Traditional metrics like task completion are insufficient for understanding agent failures. To build reliable and safe AI, developers need to identify the precise failure point and gather evidence. This is crucial for advancing capabilities in areas like managing cloud incidents and navigating complex web interfaces, moving beyond simple debugging AI agents.

AgentRx: A Structured Diagnostic Approach

AgentRx treats agent execution as a traceable system. Instead of relying on a single large language model to guess errors, it employs a multi-stage pipeline. This process begins with normalizing logs from various domains into a common format.

The core innovation lies in constraint synthesis. AgentRx automatically generates executable constraints from tool schemas and domain policies, such as ensuring API responses are valid JSON or that sensitive data isn't deleted without confirmation. These constraints are then evaluated step-by-step, only when their guard conditions apply, producing an auditable log of evidence-backed violations.

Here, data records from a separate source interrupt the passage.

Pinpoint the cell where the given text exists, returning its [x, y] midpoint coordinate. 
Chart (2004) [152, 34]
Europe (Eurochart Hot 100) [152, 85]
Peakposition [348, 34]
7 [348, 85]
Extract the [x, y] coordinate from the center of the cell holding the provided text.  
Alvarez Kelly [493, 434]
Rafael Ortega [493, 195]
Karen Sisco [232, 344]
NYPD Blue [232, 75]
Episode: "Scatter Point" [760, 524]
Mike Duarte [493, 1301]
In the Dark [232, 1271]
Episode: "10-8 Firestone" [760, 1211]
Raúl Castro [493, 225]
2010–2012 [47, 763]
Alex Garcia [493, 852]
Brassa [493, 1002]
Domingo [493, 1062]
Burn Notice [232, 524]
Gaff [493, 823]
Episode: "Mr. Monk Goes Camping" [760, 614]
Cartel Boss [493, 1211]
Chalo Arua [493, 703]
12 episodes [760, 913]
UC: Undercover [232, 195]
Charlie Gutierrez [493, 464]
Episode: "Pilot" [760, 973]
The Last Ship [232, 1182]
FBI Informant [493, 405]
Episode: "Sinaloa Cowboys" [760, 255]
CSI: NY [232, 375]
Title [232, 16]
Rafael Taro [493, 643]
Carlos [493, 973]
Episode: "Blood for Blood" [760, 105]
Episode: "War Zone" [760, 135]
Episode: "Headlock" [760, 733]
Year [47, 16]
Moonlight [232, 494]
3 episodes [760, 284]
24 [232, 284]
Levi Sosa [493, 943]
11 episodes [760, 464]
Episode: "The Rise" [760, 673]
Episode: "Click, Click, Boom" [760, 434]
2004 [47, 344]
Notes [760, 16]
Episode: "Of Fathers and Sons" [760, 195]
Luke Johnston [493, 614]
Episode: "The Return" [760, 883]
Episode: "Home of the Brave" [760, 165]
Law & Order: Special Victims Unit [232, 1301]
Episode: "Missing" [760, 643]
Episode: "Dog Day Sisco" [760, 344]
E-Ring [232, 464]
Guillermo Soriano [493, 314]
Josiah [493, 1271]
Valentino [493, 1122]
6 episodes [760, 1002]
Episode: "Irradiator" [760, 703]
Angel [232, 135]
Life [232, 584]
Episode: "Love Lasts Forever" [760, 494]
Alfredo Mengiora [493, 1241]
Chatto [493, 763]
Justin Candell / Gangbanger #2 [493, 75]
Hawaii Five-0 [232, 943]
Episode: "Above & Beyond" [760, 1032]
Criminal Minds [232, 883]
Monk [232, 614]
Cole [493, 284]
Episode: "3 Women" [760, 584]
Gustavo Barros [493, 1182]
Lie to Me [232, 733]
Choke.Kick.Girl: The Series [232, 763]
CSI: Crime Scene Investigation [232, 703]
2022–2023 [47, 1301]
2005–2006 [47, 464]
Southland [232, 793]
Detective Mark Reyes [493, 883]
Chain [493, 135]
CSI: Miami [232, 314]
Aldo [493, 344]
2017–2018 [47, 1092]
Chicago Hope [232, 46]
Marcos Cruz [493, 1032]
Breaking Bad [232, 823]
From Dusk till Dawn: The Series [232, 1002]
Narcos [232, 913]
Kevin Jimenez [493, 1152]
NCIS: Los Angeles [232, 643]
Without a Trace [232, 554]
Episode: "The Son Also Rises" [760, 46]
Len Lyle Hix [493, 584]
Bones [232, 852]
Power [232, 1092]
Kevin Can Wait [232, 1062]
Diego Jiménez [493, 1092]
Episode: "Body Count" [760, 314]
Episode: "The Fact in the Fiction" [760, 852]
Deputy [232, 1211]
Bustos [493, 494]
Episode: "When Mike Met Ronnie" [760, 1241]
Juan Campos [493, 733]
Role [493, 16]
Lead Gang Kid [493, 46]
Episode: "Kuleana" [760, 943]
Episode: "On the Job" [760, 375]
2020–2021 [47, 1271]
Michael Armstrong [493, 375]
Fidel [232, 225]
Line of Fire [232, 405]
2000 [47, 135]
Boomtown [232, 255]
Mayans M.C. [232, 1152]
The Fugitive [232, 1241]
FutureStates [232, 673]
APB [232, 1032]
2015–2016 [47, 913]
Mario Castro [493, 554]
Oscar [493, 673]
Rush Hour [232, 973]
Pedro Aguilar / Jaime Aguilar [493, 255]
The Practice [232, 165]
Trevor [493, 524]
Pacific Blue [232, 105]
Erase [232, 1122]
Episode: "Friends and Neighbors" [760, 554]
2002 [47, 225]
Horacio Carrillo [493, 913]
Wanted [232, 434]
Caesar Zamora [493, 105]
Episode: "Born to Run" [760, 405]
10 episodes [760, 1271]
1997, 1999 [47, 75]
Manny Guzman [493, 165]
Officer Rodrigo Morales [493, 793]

Finally, an LLM judge analyzes this validation log and a grounded nine-category failure taxonomy to identify the critical failure step and its root cause. This systematic approach allows for more precise identification of issues compared to current methods for autonomous systems debugging.

A New Benchmark for Agent Failures

To evaluate AgentRx, Microsoft Research developed a benchmark comprising 115 manually annotated failed trajectories. These cover diverse domains including structured API workflows (τ-bench), real-world incident management (Flash), and multi-agent web tasks (Magentic-One).

The researchers also derived a nine-category failure taxonomy, categorizing issues like 'Plan Adherence Failure' and 'Invention of New Information' (hallucination). This taxonomy helps distinguish subtle differences in how agents go wrong, contributing to greater AI agent transparency.

Key Results and Open Source Release

In experiments, AgentRx demonstrated significant improvements over prompting baselines, achieving a +23.6% increase in failure localization accuracy and a +22.9% improvement in root-cause attribution. The framework and the benchmark dataset are now open-sourced to foster community development of more reliable AI agents.